Care is another huge challenge. One of the reasons ambulances have to queue is because there is no space inside hospitals, with one in seven beds in England occupied by patients well enough to go home, if they can be supported by carers. Yet now, according to the Care Quality Commission, there are 300,000 job vacancies across health and social care.
Karen Kerridge, chair of Friends of Halesworth Community Health and Care, has been trying to establish a nursing home in the town ever since Patrick Stead community hospital, in a classic Victorian building at the northern edge of Coffey’s constituency, closed in 2015.
Kerridge says Halesworth is further from a district hospital than any town in England. “The closest is James Paget [near Great Yarmouth]. That’s about a 45-minute drive. In an emergency that’s quite a long way,” she says.
“You’ve got none of these small hospitals where people could be discharged [from acute hospitals] to convalesce. People used to come to Patrick Stead for end-of-life care and spend their last few days close to family. But there’s nowhere local now.”
The Friends group campaigned to save the Patrick Stead but were unsuccessful. “We didn’t really get any support from our MP,” Kerridge says, referring to Coffey. NHS officials said too much of the building was unused and it was draining resources.
“We secured a promise that we could have a nursing care home facility in Halesworth and they would commission some NHS beds. That was better than nothing. And at the time they promised they wouldn’t close the hospital until it had been sorted out.” The project remains in the pipeline and the hospital was put up for sale last year.
Havard, meanwhile, is waiting for funding for a new surgery. The existing building has been flooded three times in recent years by the River Fromus and increased demand from the practice’s 12,000 patients means there is little space. He has been trying to expand for many years and hopes Coffey might speed up the process to get him a firm answer, one way or the other.

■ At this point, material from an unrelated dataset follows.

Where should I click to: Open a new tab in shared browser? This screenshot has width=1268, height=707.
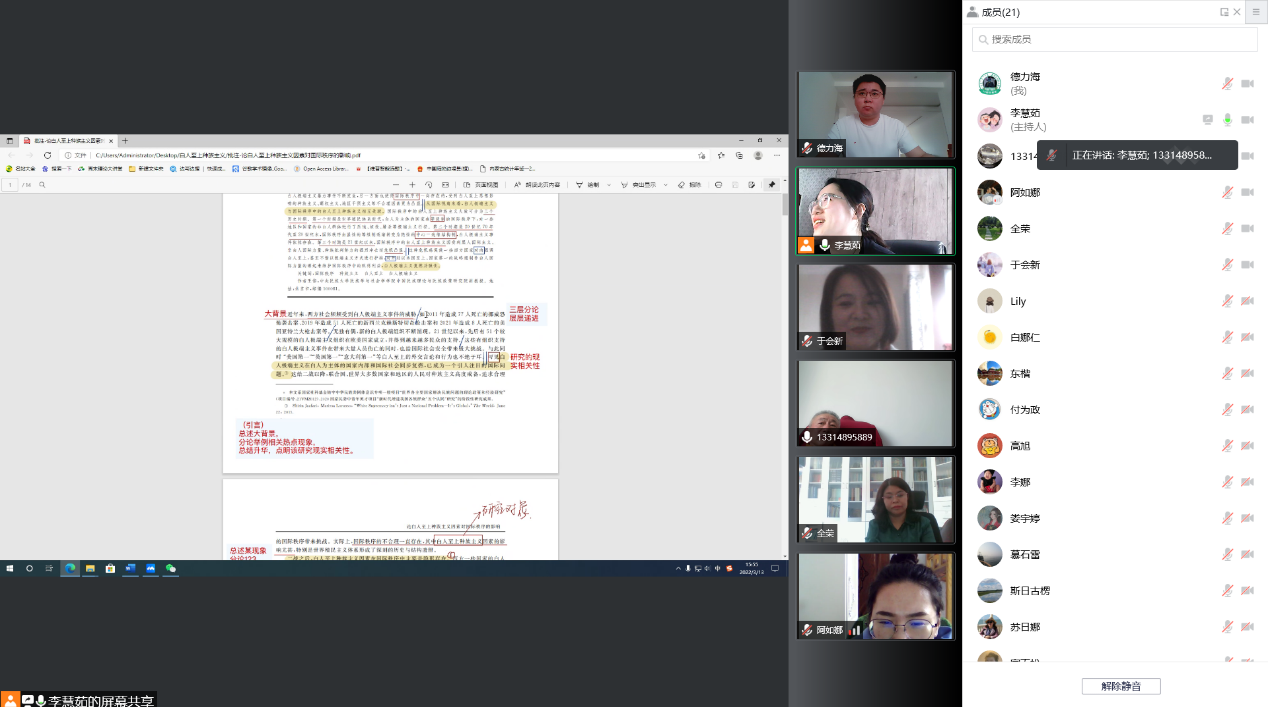125,141
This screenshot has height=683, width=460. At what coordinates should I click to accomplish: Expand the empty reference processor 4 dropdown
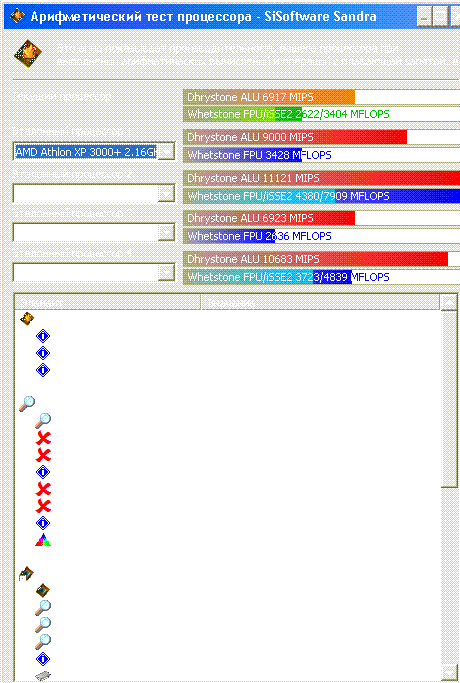166,273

A more pressing issue is GP recruitment and retention. The number of permanent GPs working in England is down about 7% over the past five years. Havard offered a job in March 2021 to Clare Craik, an experienced GP. She had stopped practising a few years earlier after a knee injury but was keen to return to work and had continued to train new GPs.

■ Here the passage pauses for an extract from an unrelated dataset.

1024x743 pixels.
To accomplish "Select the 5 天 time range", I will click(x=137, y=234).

Red tape got in the way. Craik couldn’t take up her position for 12 months, because she had to take several exams – she passed with flying colours – and find a supervisor. “In theory I could have supervised myself,” she says. “I did consider giving up. If you were trying to discourage people from coming back to work, this is the sort of system you’d design.”

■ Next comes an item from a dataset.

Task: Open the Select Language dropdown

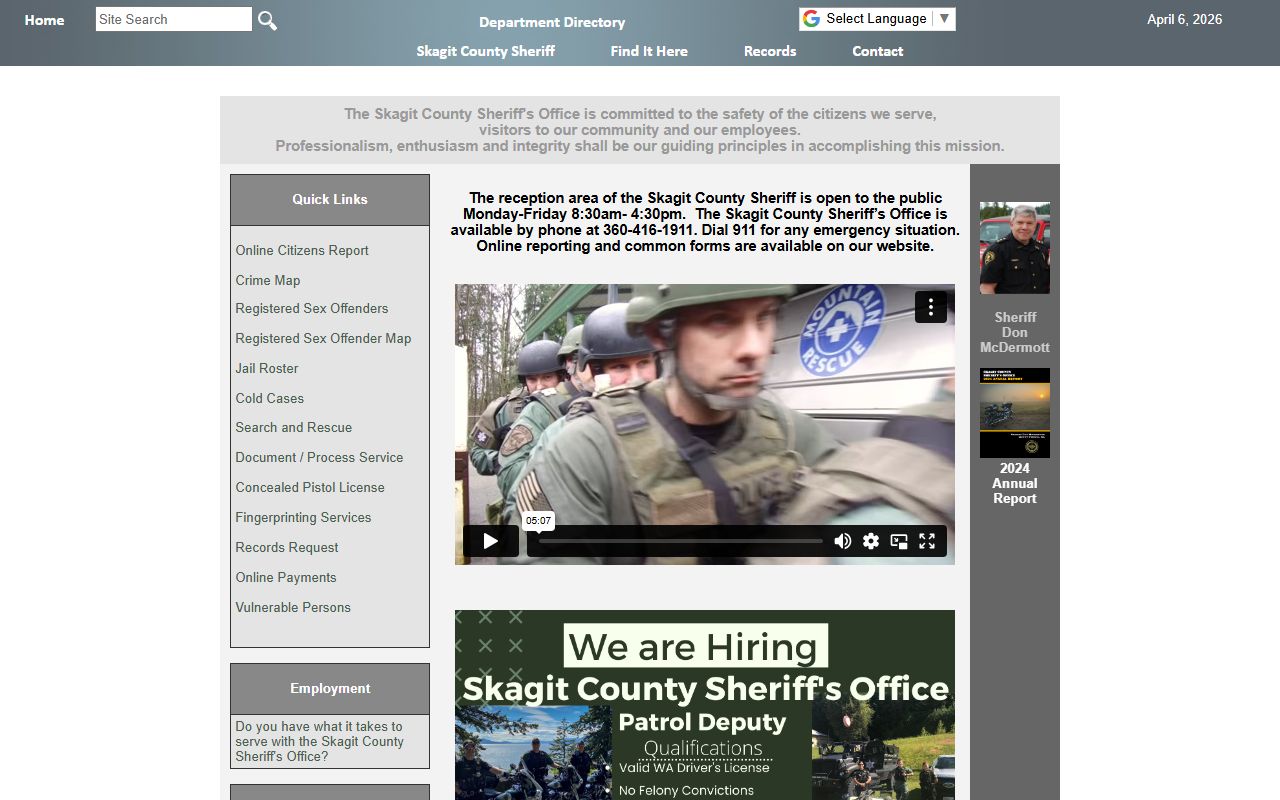Action: pyautogui.click(x=877, y=19)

Of all the problems facing Coffey, dentistry is the most severe. There are no NHS dentists left in Suffolk, according to Mark Jones, a founder of the Toothless in England campaign. It began as Toothless in Leiston, a town a few miles from Saxmundham, in a desperate attempt to bring a dentist to the county.
“It has just escalated,” Jones said. “People have been pulling out their own teeth, and heating needles on the stove so they can lance their own abscesses.”
Now the campaign has turned national and arranged for Dentaid, a charity founded in 1995 to take dentistry to poor countries overseas, to bring a mobile clinic to Suffolk. Last week, the van visited the county for the fourth time, a temporary oasis in one of the UK’s “dental deserts”.
“There’s no shortage of dentists,” Jones said. “What there is is a shortage of government will to make things right.”